-------- DATA --------

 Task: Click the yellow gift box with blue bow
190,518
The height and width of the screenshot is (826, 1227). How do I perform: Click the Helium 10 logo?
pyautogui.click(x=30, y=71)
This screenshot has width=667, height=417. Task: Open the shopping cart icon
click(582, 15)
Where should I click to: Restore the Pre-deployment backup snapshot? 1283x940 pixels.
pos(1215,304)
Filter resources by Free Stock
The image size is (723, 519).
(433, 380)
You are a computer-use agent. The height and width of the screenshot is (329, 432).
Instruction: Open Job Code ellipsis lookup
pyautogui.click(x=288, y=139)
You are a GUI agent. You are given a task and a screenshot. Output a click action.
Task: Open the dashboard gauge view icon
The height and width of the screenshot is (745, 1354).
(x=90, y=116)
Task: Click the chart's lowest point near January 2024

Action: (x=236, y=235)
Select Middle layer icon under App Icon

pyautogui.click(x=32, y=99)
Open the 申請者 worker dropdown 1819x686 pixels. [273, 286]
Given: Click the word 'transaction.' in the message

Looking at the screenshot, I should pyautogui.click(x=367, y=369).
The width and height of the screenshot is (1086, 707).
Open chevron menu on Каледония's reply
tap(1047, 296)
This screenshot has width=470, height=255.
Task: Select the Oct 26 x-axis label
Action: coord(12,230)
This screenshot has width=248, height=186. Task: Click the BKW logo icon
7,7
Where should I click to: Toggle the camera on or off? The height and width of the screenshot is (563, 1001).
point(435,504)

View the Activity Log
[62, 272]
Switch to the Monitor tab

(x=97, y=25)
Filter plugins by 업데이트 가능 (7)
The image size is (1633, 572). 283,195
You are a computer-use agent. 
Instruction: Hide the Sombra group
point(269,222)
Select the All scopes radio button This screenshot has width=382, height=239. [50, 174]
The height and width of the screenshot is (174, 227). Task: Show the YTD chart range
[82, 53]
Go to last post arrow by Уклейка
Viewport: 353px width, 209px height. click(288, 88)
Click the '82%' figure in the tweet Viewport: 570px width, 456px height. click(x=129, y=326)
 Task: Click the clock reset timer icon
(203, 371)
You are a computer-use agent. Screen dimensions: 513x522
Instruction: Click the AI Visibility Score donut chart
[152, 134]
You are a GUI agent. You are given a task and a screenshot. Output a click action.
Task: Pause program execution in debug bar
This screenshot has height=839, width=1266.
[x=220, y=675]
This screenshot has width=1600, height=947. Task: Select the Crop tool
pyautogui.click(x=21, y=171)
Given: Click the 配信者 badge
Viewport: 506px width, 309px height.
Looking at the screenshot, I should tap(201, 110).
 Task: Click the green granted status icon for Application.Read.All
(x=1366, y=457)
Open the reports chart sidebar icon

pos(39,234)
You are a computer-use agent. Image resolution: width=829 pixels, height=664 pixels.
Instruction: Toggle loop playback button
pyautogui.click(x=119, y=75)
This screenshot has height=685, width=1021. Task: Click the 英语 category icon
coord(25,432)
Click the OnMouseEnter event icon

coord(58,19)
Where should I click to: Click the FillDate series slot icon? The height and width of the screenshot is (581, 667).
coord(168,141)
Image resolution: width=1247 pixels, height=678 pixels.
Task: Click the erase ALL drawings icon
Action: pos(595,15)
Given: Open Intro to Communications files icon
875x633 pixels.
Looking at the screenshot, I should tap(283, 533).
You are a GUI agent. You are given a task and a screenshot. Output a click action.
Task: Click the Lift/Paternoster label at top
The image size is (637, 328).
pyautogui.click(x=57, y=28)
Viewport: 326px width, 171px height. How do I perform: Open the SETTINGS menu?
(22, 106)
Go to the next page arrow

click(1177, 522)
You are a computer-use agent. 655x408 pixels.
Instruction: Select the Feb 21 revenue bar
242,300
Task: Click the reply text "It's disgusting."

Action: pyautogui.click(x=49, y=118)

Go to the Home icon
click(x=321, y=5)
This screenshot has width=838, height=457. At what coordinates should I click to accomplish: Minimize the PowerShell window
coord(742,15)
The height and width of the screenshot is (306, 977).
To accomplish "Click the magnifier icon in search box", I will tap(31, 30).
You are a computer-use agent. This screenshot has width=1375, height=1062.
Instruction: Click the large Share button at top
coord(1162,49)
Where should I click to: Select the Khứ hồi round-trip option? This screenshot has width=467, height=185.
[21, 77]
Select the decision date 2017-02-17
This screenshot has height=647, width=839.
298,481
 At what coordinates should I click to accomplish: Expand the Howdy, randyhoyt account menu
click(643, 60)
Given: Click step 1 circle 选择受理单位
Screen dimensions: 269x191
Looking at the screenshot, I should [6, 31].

--------

Copy every line of the records above without changing anything.

 Task: Click the yellow gift box with blue bow
190,518
The height and width of the screenshot is (826, 1227). How do I perform: Click the Helium 10 logo?
pyautogui.click(x=30, y=71)
This screenshot has width=667, height=417. Task: Open the shopping cart icon
click(582, 15)
Where should I click to: Restore the Pre-deployment backup snapshot? 1283x940 pixels.
pos(1215,304)
Filter resources by Free Stock
The image size is (723, 519).
(433, 380)
You are a computer-use agent. The height and width of the screenshot is (329, 432).
Instruction: Open Job Code ellipsis lookup
pyautogui.click(x=288, y=139)
You are a GUI agent. You are given a task and a screenshot. Output a click action.
Task: Open the dashboard gauge view icon
The height and width of the screenshot is (745, 1354).
(x=90, y=116)
Task: Click the chart's lowest point near January 2024

Action: (x=236, y=235)
Select Middle layer icon under App Icon

pyautogui.click(x=32, y=99)
Open the 申請者 worker dropdown 1819x686 pixels. [273, 286]
Given: Click the word 'transaction.' in the message

Looking at the screenshot, I should pyautogui.click(x=367, y=369).
The width and height of the screenshot is (1086, 707).
Open chevron menu on Каледония's reply
tap(1047, 296)
This screenshot has width=470, height=255.
Task: Select the Oct 26 x-axis label
Action: coord(12,230)
This screenshot has width=248, height=186. Task: Click the BKW logo icon
7,7
Where should I click to: Toggle the camera on or off? The height and width of the screenshot is (563, 1001).
point(435,504)

View the Activity Log
[62, 272]
Switch to the Monitor tab

(x=97, y=25)
Filter plugins by 업데이트 가능 (7)
The image size is (1633, 572). 283,195
You are a computer-use agent. 
Instruction: Hide the Sombra group
point(269,222)
Select the All scopes radio button This screenshot has width=382, height=239. [50, 174]
The height and width of the screenshot is (174, 227). Task: Show the YTD chart range
[82, 53]
Go to last post arrow by Уклейка
Viewport: 353px width, 209px height. click(288, 88)
Click the '82%' figure in the tweet Viewport: 570px width, 456px height. click(x=129, y=326)
 Task: Click the clock reset timer icon
(203, 371)
You are a computer-use agent. Screen dimensions: 513x522
Instruction: Click the AI Visibility Score donut chart
[152, 134]
You are a GUI agent. You are given a task and a screenshot. Output a click action.
Task: Pause program execution in debug bar
This screenshot has height=839, width=1266.
[x=220, y=675]
This screenshot has width=1600, height=947. Task: Select the Crop tool
pyautogui.click(x=21, y=171)
Given: Click the 配信者 badge
Viewport: 506px width, 309px height.
Looking at the screenshot, I should tap(201, 110).
 Task: Click the green granted status icon for Application.Read.All
(x=1366, y=457)
Open the reports chart sidebar icon

pos(39,234)
You are a computer-use agent. Image resolution: width=829 pixels, height=664 pixels.
Instruction: Toggle loop playback button
pyautogui.click(x=119, y=75)
This screenshot has height=685, width=1021. Task: Click the 英语 category icon
coord(25,432)
Click the OnMouseEnter event icon

coord(58,19)
Where should I click to: Click the FillDate series slot icon? The height and width of the screenshot is (581, 667).
coord(168,141)
Image resolution: width=1247 pixels, height=678 pixels.
Task: Click the erase ALL drawings icon
Action: pos(595,15)
Given: Open Intro to Communications files icon
875x633 pixels.
Looking at the screenshot, I should tap(283, 533).
You are a GUI agent. You are given a task and a screenshot. Output a click action.
Task: Click the Lift/Paternoster label at top
The image size is (637, 328).
pyautogui.click(x=57, y=28)
Viewport: 326px width, 171px height. How do I perform: Open the SETTINGS menu?
(22, 106)
Go to the next page arrow

click(1177, 522)
You are a computer-use agent. 655x408 pixels.
Instruction: Select the Feb 21 revenue bar
242,300
Task: Click the reply text "It's disgusting."

Action: pyautogui.click(x=49, y=118)

Go to the Home icon
click(x=321, y=5)
This screenshot has width=838, height=457. At what coordinates should I click to accomplish: Minimize the PowerShell window
coord(742,15)
The height and width of the screenshot is (306, 977).
To accomplish "Click the magnifier icon in search box", I will tap(31, 30).
You are a computer-use agent. This screenshot has width=1375, height=1062.
Instruction: Click the large Share button at top
coord(1162,49)
Where should I click to: Select the Khứ hồi round-trip option? This screenshot has width=467, height=185.
[21, 77]
Select the decision date 2017-02-17
This screenshot has height=647, width=839.
298,481
 At what coordinates should I click to accomplish: Expand the Howdy, randyhoyt account menu
click(643, 60)
Given: Click step 1 circle 选择受理单位
Screen dimensions: 269x191
Looking at the screenshot, I should [6, 31].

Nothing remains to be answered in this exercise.